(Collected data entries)
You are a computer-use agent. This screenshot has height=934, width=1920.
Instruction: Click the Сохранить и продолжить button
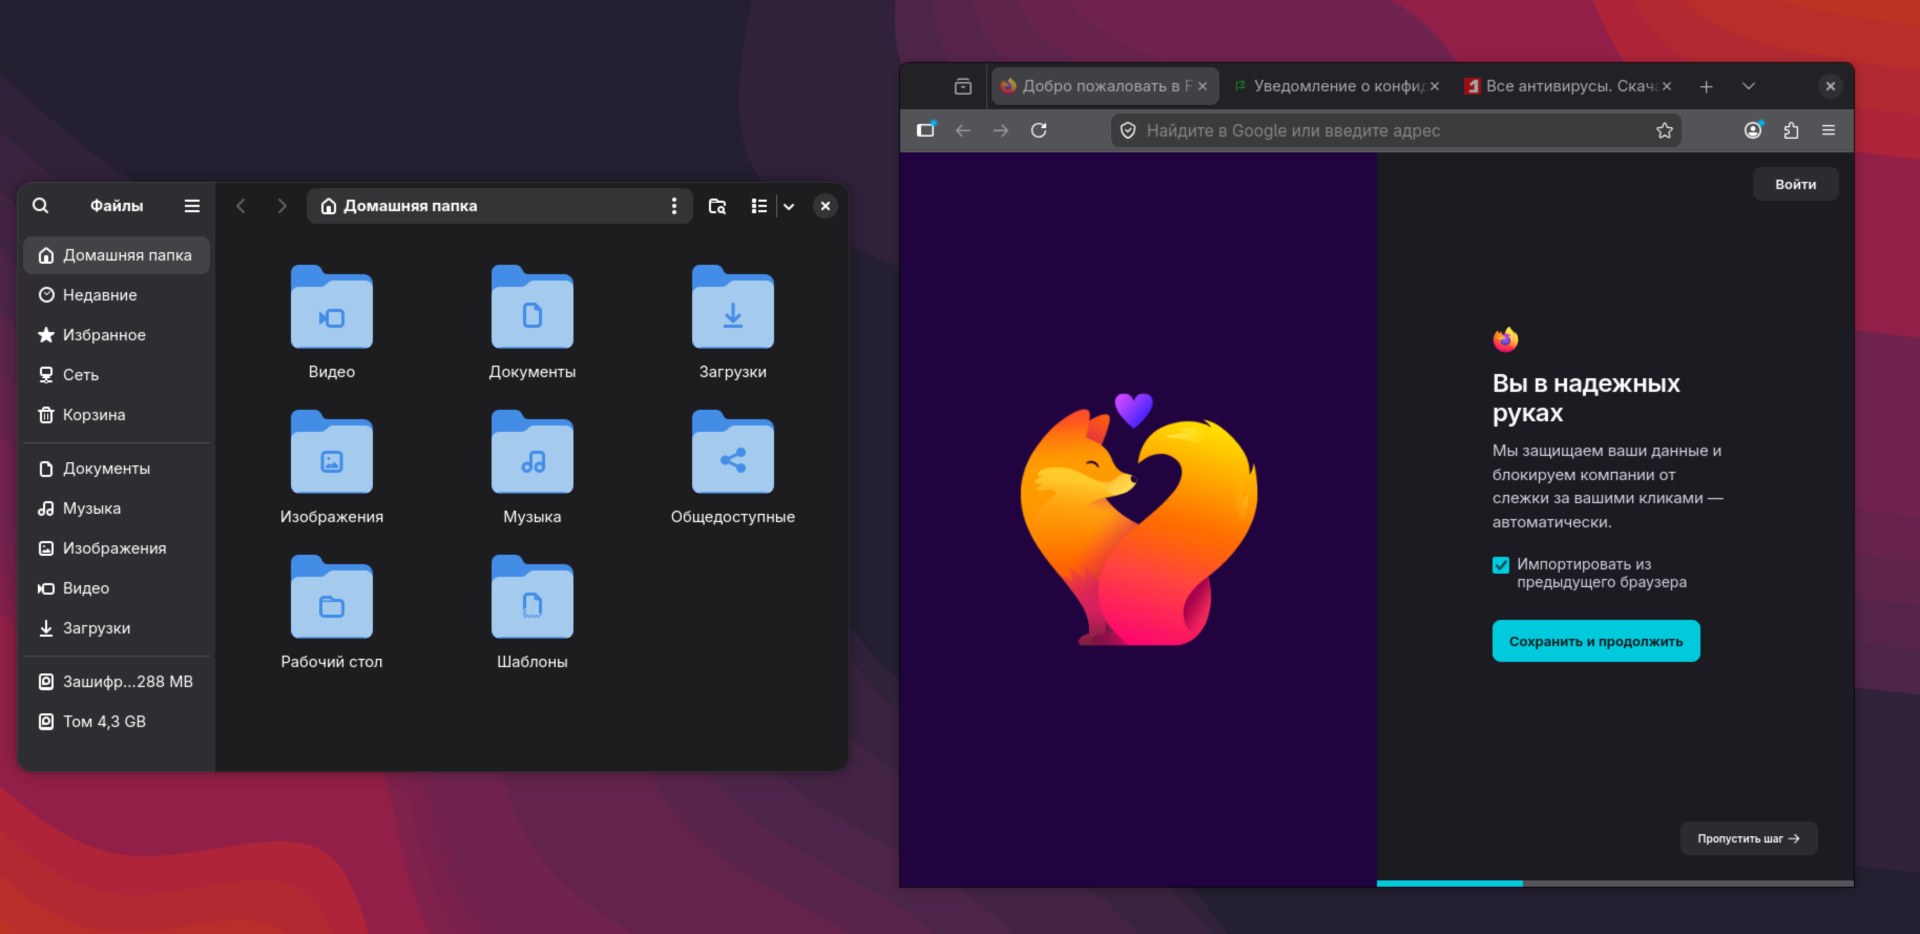pos(1595,641)
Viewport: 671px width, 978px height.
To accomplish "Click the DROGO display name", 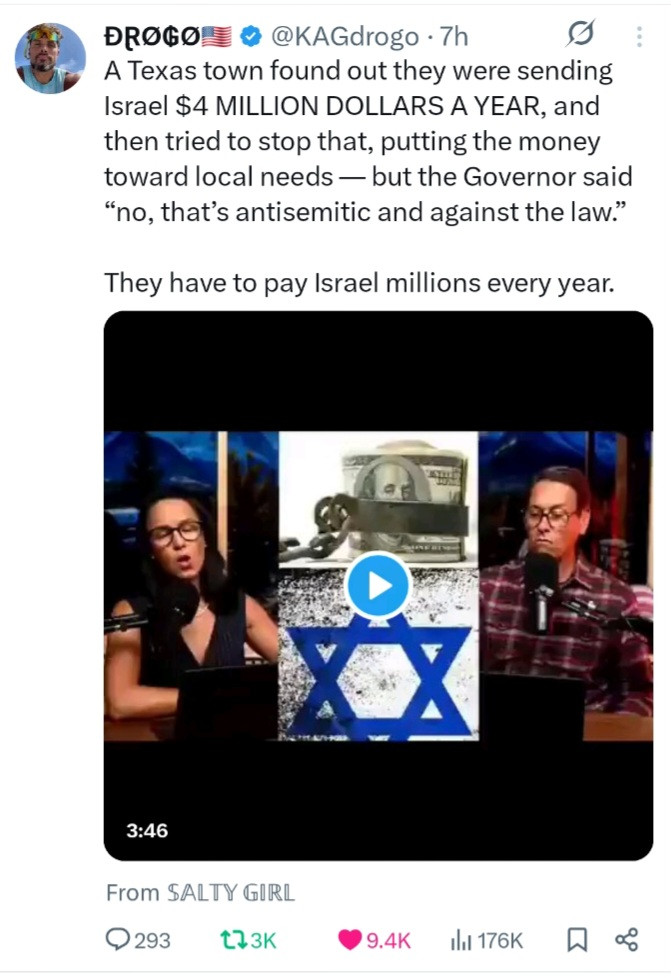I will tap(152, 37).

§ **WHAT THE EXERCISE ASKS**:
Pull every line containing the string "width" out of the data above and copy it.

§ **ANSWER**:
You are a computer-use agent. This screenshot has height=934, width=1920.
Viewport: 671px width, 978px height.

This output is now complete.